Additional Available Metrics

Claude Code provides these additional telemetry metrics:

Metric	What It Measures	Use Cases
claude_code.session.count	Number of CLI sessions started	Track overall tool adoption and usage frequency
claude_code.code_edit_tool.decision	Code editing tool permission decisions	Monitor how often developers accept/reject suggested changes
claude_code.cost.usage	Cost per session in USD	Budget tracking and cost analysis
claude_code.token.usage	Token consumption by type (input/output/cache)	Understand usage patterns and optimize costs

Combining Metrics for Insights

While Claude Code provides specific telemetry, you can combine this with your existing development metrics:

Session count + PR count: Measure conversion from Claude sessions to completed work
Token usage patterns + commit frequency: Understand if high token usage correlates with code quality
Code edit tool decisions: Track developer confidence in Claude's suggestions
Cost per PR: Calculate by dividing total costs by PR count over time periods

Key insight: The built-in metrics work best when combined with your existing Git and project management data.

Before/After Analysis Framework

The most compelling productivity story comes from systematic before/after comparisons.

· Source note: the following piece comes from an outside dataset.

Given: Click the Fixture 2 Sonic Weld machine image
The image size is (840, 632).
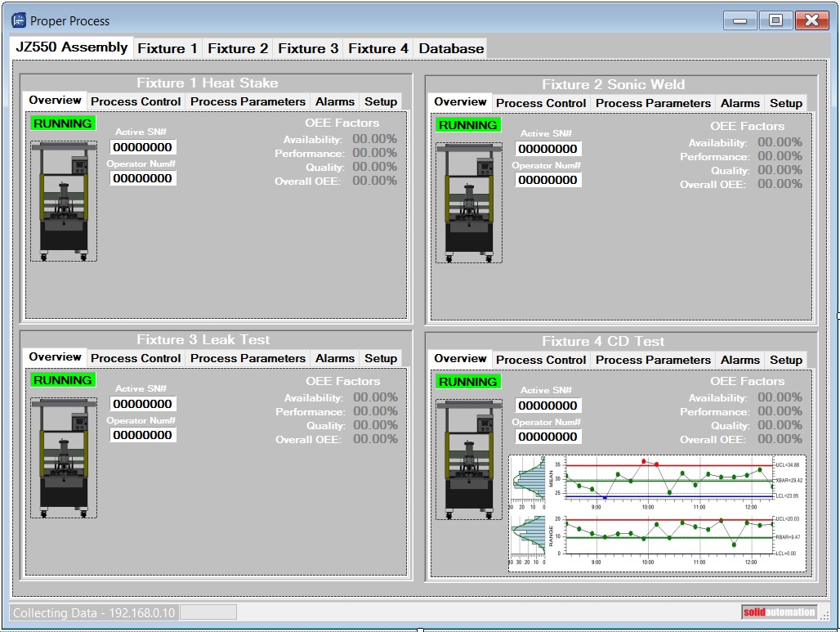Looking at the screenshot, I should (469, 203).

Here's a practical framework:

Baseline Establishment (30 days minimum)

Phase 1: Pre-Claude Code Measurement

Track existing development metrics from your Git/PM tools
Establish statistical baselines with confidence intervals
Document current development workflows and pain points

Phase 2: Implementation Period

Deploy Claude Code with telemetry enabled
Maintain existing workflow documentation
Track adoption rates and initial usage patterns

Phase 3: Post-Implementation Analysis (30+ days)

Compare same metrics with same statistical rigor
Account for external factors (holidays, releases, team changes)
Focus on trends over absolute numbers

‍

Keep in mind, that often it's best to keep it simple!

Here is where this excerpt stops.